- _What the task requires_
Copy all of the items below word for word, but leave the pictures out of your copy.

- _Extracted records_
□ □ □ □ □

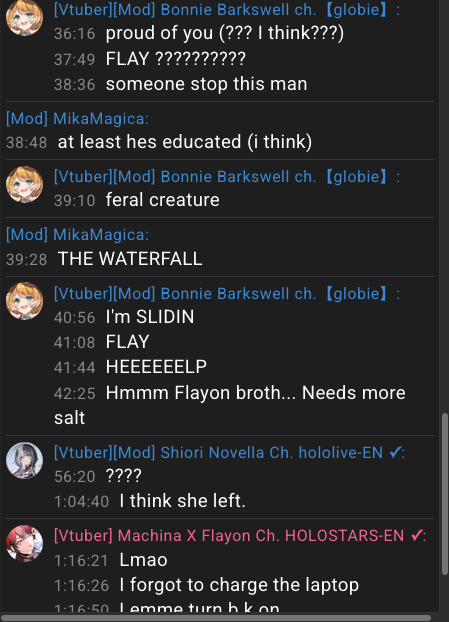This screenshot has height=622, width=449.
Task: Open Shiori Novella Ch. hololive-EN author name
Action: pos(271,453)
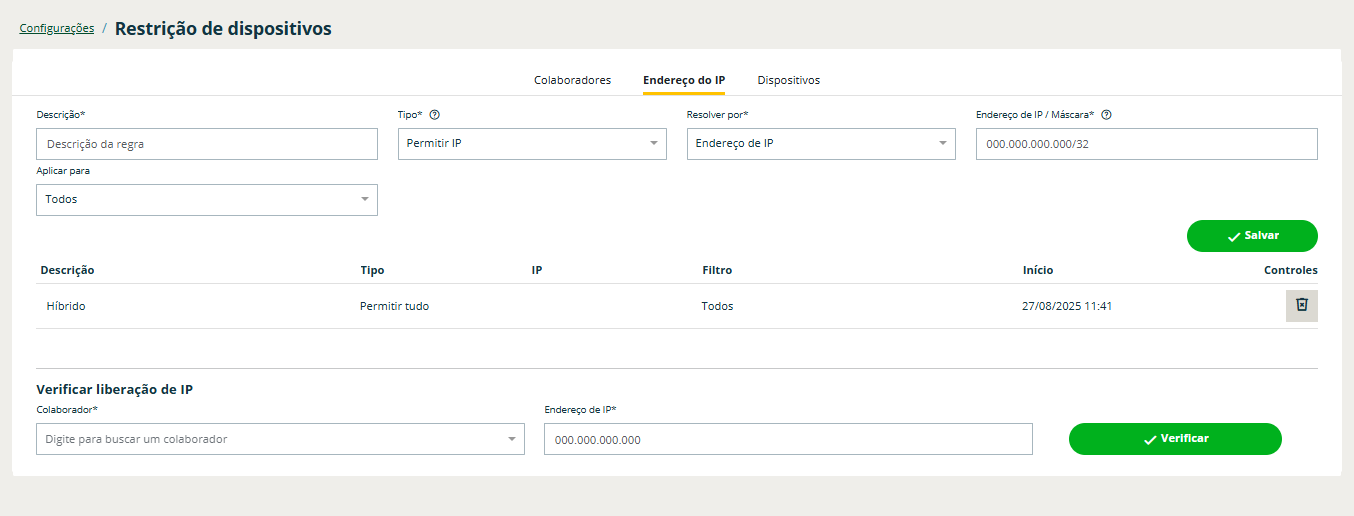
Task: Click the help icon next to Tipo
Action: (x=435, y=115)
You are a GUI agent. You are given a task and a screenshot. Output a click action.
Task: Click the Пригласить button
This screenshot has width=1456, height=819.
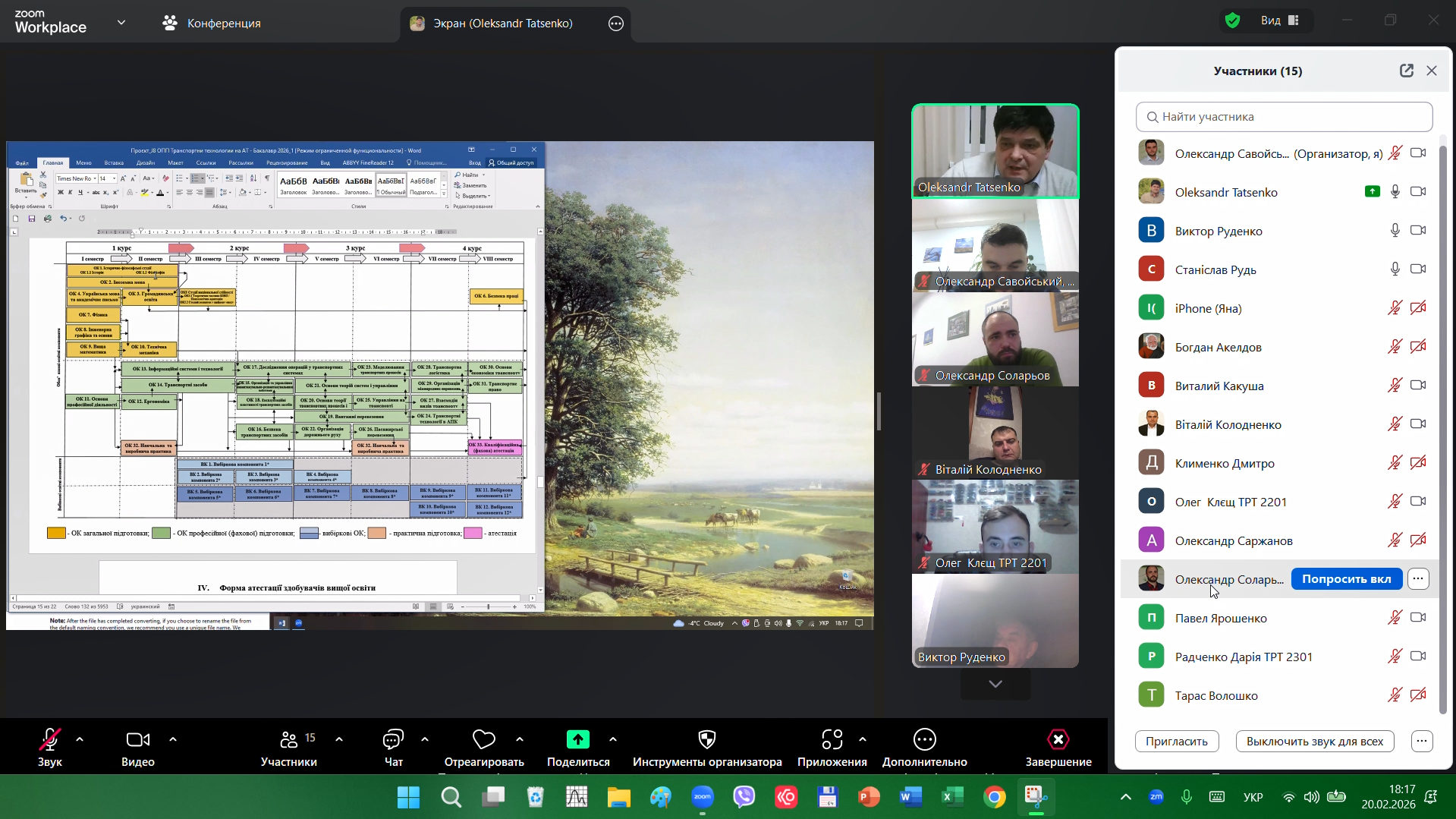pyautogui.click(x=1176, y=742)
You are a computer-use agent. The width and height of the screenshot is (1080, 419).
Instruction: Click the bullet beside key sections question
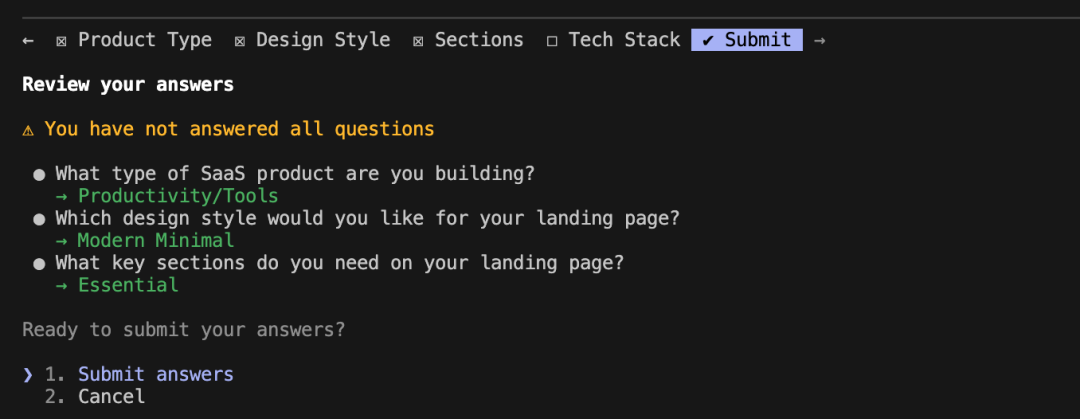click(39, 263)
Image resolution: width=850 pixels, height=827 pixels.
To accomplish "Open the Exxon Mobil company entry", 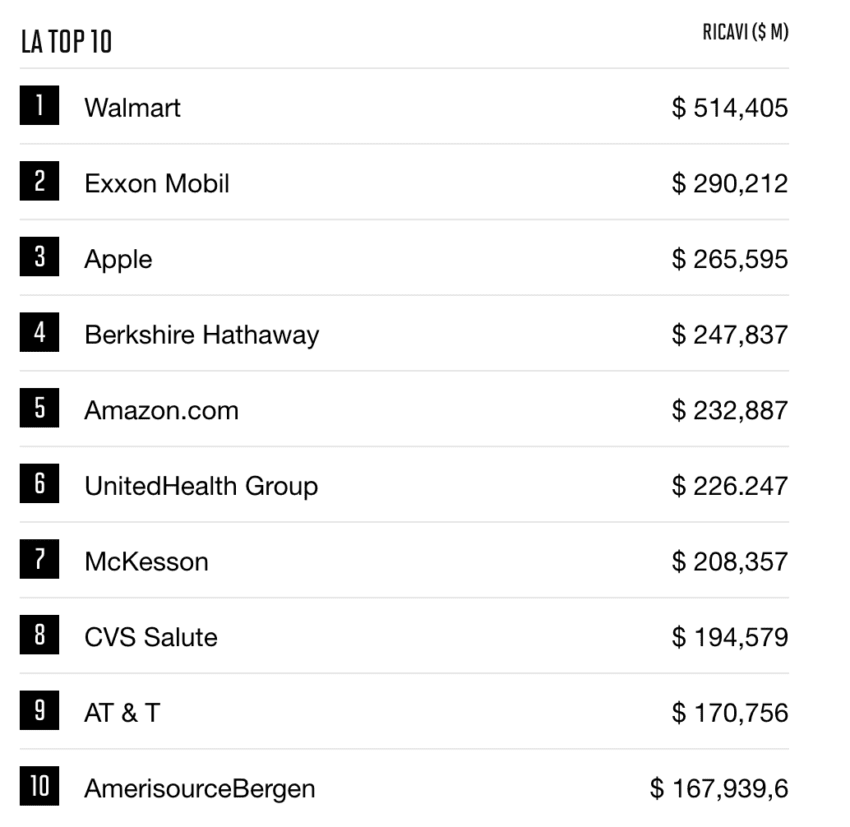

□ □ □ □ □

- _Solution to this exercise_
This screenshot has height=622, width=449.
Task: Open Shiori Novella Ch. hololive-EN author name
Action: pos(271,453)
Task: Click the help icon next to Tipo
Action: (x=435, y=115)
You are a GUI agent. You are given a task and a screenshot. Output a click action.
Task: Click the Пригласить button
This screenshot has width=1456, height=819.
pyautogui.click(x=1176, y=742)
You are a computer-use agent. The width and height of the screenshot is (1080, 419).
Instruction: Click the bullet beside key sections question
click(39, 263)
Image resolution: width=850 pixels, height=827 pixels.
To accomplish "Open the Exxon Mobil company entry", 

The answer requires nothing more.